Powell, who served as the nation's top diplomat from 2001 to 2005
under Republican President George W. Bush, told People magazine that
while he did send Clinton a memo about his own email practices,
Clinton had already chosen to use personal email rather than a
government account while she had the job.
"Her people have been trying to pin it on me. ... The truth is, she
was using (the private email server) for a year before I sent her a
memo telling her what I did," Powell told People on Saturday.
The New York Times reported last week that Clinton told federal
investigators that Powell had suggested she use personal email for
unclassified email when the two spoke over dinner. The conversation
occurred "in the early months" of Clinton's tenure at the State
Department, the Times said, citing a forthcoming book by journalist
Joe Conason that first reported the dinner exchange.

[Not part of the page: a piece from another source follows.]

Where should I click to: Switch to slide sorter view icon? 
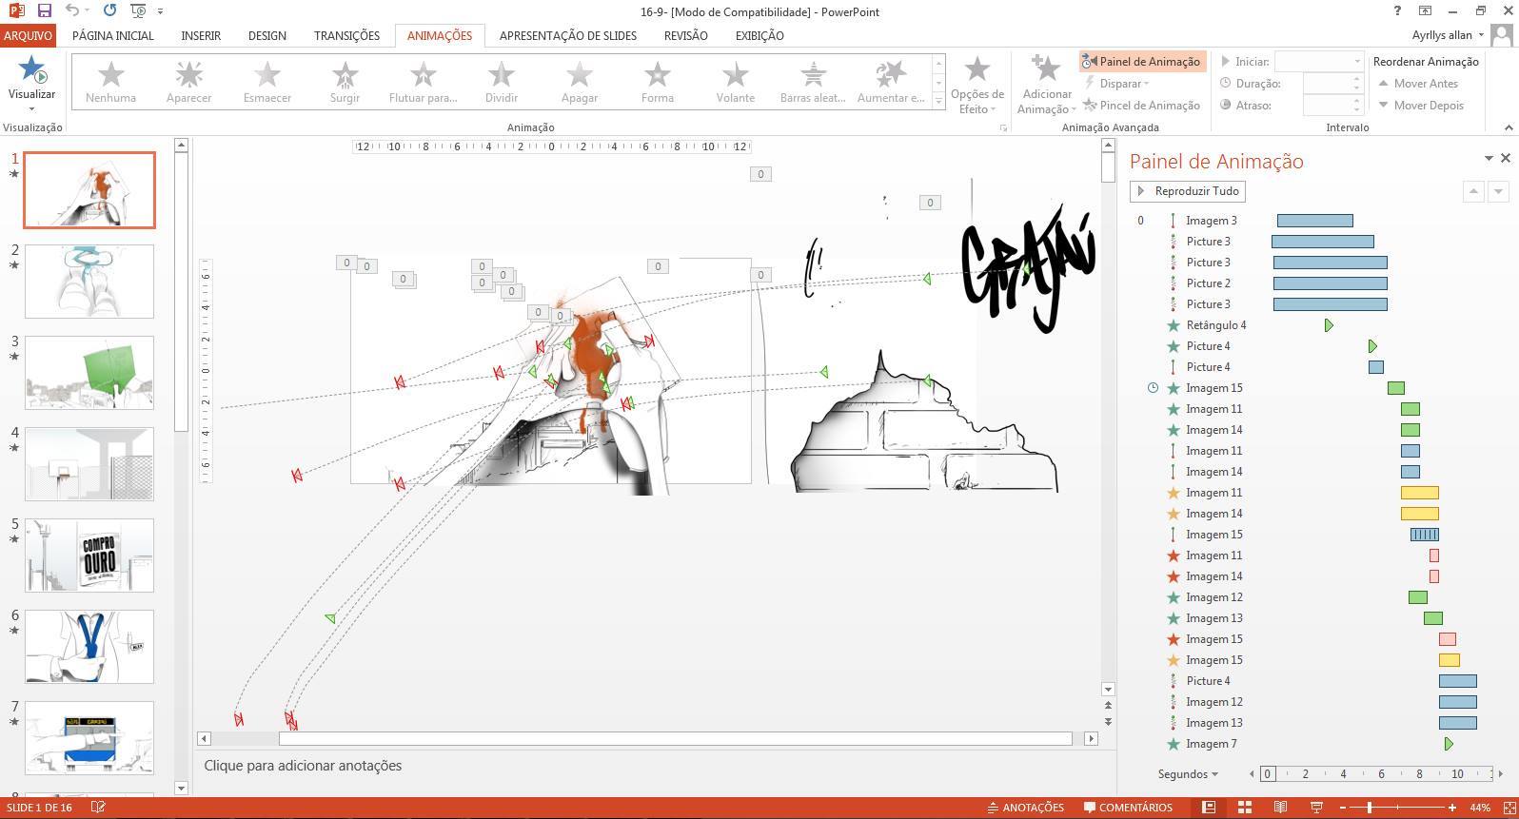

Representatives for Powell, in a separate statement to NBC News,
said he had no recollection of the conversation with Clinton.
"He did write former Secretary Clinton an email memo describing his
use of his personal AOL email account for unclassified messages and
how it vastly improved communications within the State Department,"
his office told NBC on Friday.
The email exchange occurred in 2009, according to the Times.
Powell and aides to his successor as secretary of state in the Bush
administration, Condoleezza Rice, received some classified
information via personal email accounts, Reuters has reported.
Clinton's additional use of a personal computer server at her home,
however, broke State Department rules, an internal watchdog found.